Text under study.
Unakan Road (ถนนอุณากรรณ, , /th/) is a short road located on Rattanakosin Island, or Bangkok's old town zone. It begins at the Unakan Intersection, (Note: The corner where the Bangkok Bank, Sam Yot Branch, now stands was once the site of the first firearms shop in the Wang Burapha. It was operated by the Muslim Sicharun brothers, who later became members of the Khana Ratsadon; the group that staged the 1932 revolution which transformed Thailand's system of government. Historical accounts suggest that some of the weapons used during the revolution were acquired from this very shop.) where it meets Charoen Krung and Burapha Roads, opposite The Old Siam Plaza in the Wang Burapha area. From there, it runs directly north, parallel to Wat Suthat and Siriphong Road, and ends at the corner of the Giant Swing. The total length of the road is 446 m (1,463 ft).

The road was built by royal command of King Mongkut (Rama IV) in memory of Prince Unakan Ananta Norajaya, his son with Consort Piam Sucharitakul (later Princess Piyamavadi), who once resided in this area. The young prince died at the age of 17 in 1873. After his death, his mother donated 8,000 baht to fund a public utility for the benefit of travelers. The Department of Sanitation (now the Department of Public Works) completed the road's construction in 1900, and it was officially named by King Chulalongkorn (Rama V). At that time, it was considered a shortcut connecting Charoen Krung and Bamrung Mueang Roads.

Exercise tasks.
**a)** In one to three sentences, explain why the Unakan Road text draws attention to the corner where the Bangkok Bank, Sam Yot Branch, now stands.
**b)** Continue the Unakan Road text from the point where it stops.
The data after this point comes from a different source than the text above.

Recorded information.
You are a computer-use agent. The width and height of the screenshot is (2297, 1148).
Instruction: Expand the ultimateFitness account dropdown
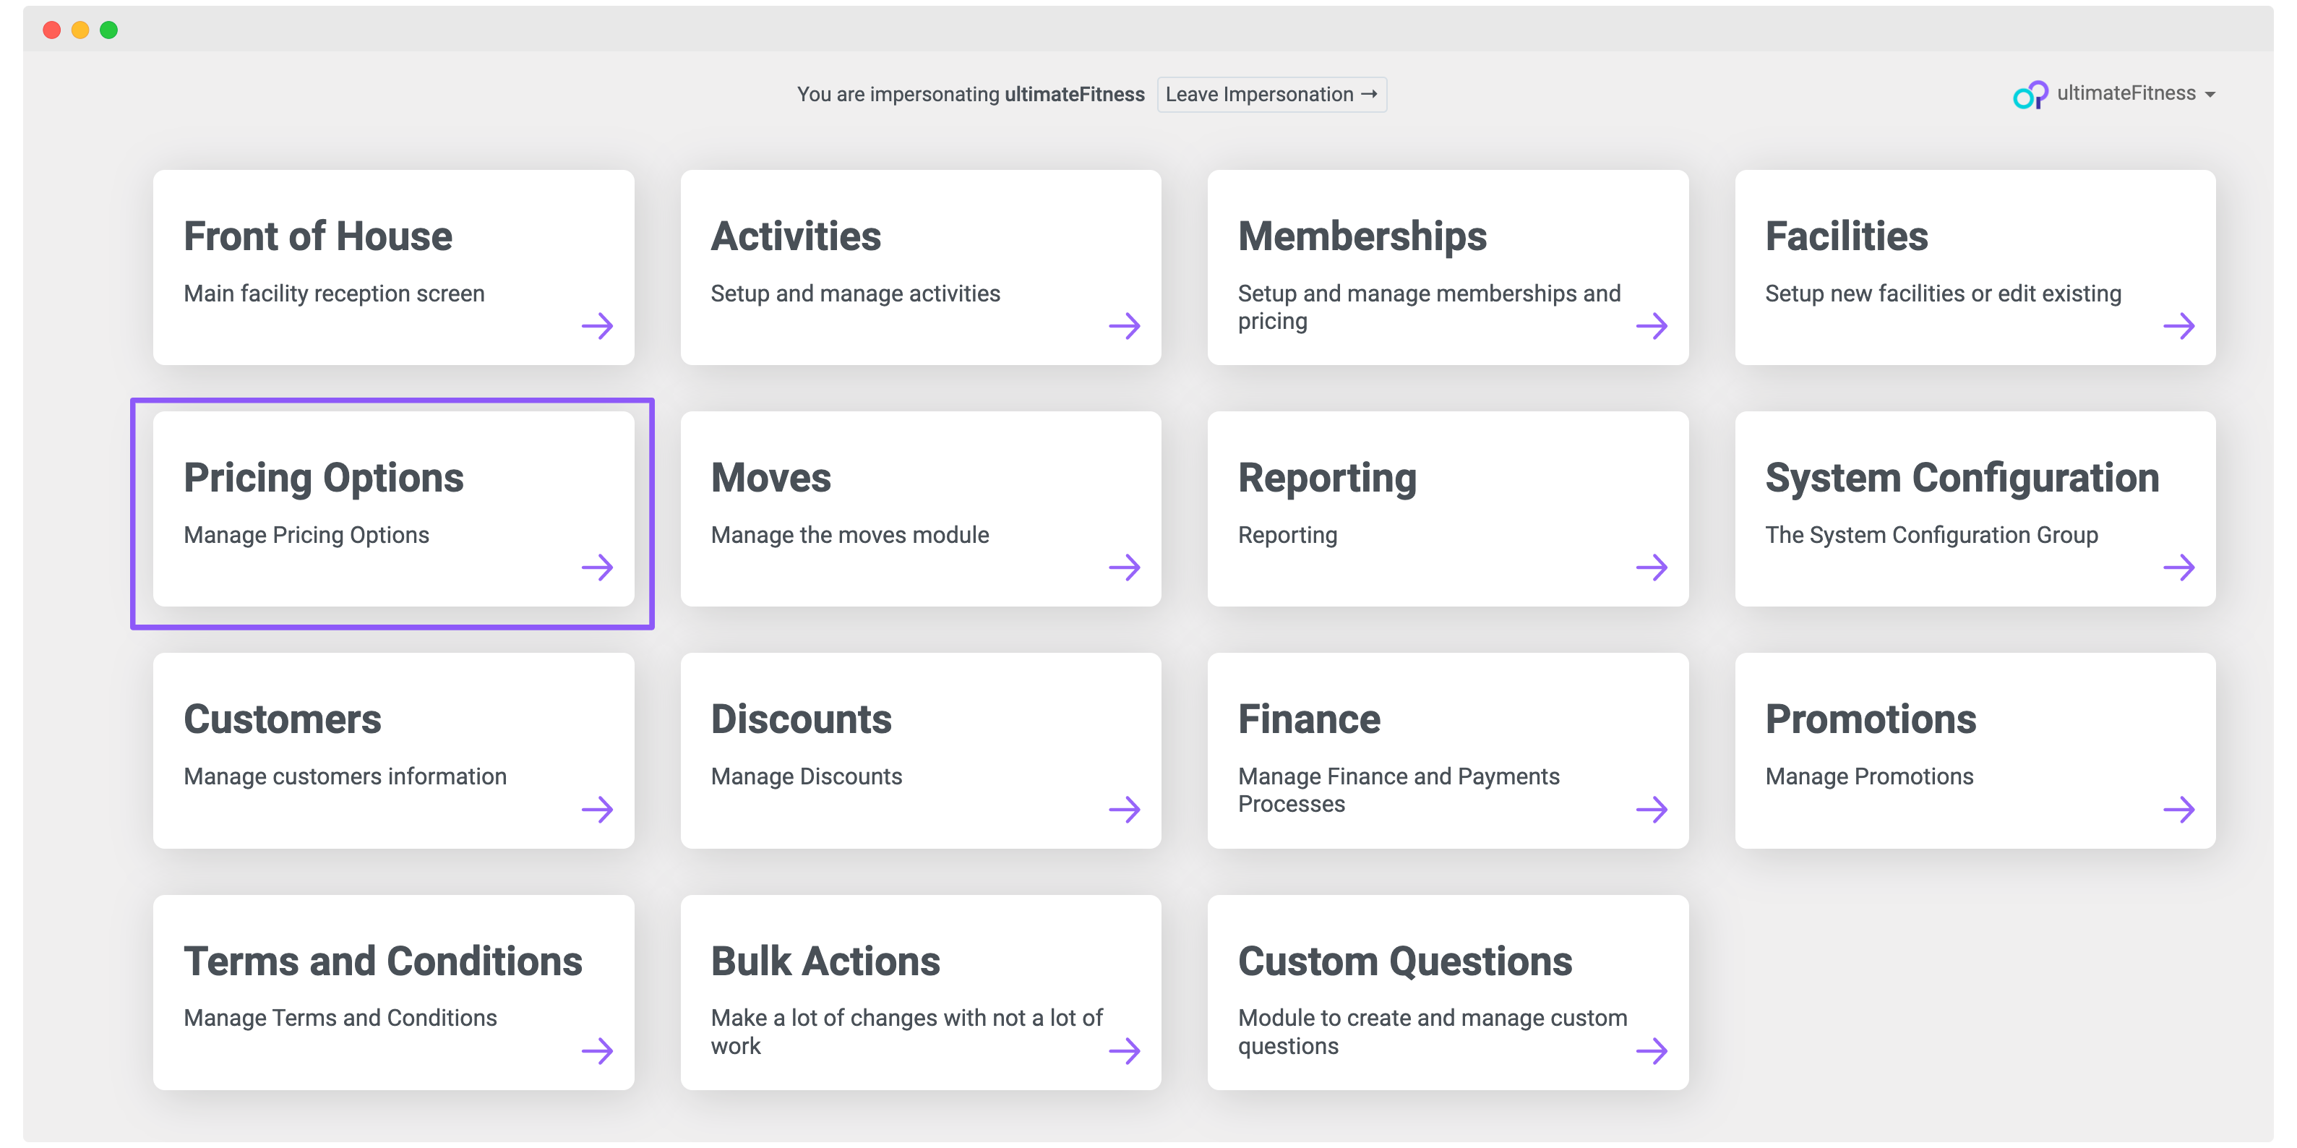pyautogui.click(x=2210, y=95)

Answers for the tasks.
**a)** That corner was once the site of the first firearms shop in the Wang Burapha, run by the Muslim Sicharun brothers, who later became members of the Khana Ratsadon. Historical accounts suggest that some of the weapons used in the 1932 revolution came from that shop.

**b)**
In the early 20th century, the area around the road was used for trading charcoal, which was transported by boat along Khlong Lot Wat Ratchabophit, a canal branching off from the old city moat, Khlong Khu Mueang Doem. This led to the area being called "Saphan Than" (สะพานถ่าน, lit. 'charcoal bridge').

The Saphan Than area extended to nearby Ti Thong Road and included three short alley-like streets: Soi Na Wang, Long Tha Road, and Soi Sa Song. The prince's former residence, known as Wang Saphan Than (วังสะพานถ่าน, lit. 'Saphan Than Palace'), was demolished and replaced with a two-story market named Bampen Bun before World War II. The market thrived through the 1950s and 1960s, during the peak of the Wang Burapha commercial district. In addition to being a wet market selling various goods, it was also known as a location for prostitution.

By the 1970s, when Wang Burapha's popularity began to fade, Bampen Bun Market was demolished and redeveloped into the Bampenbun Flat apartment complex and the shophouses that stand there today.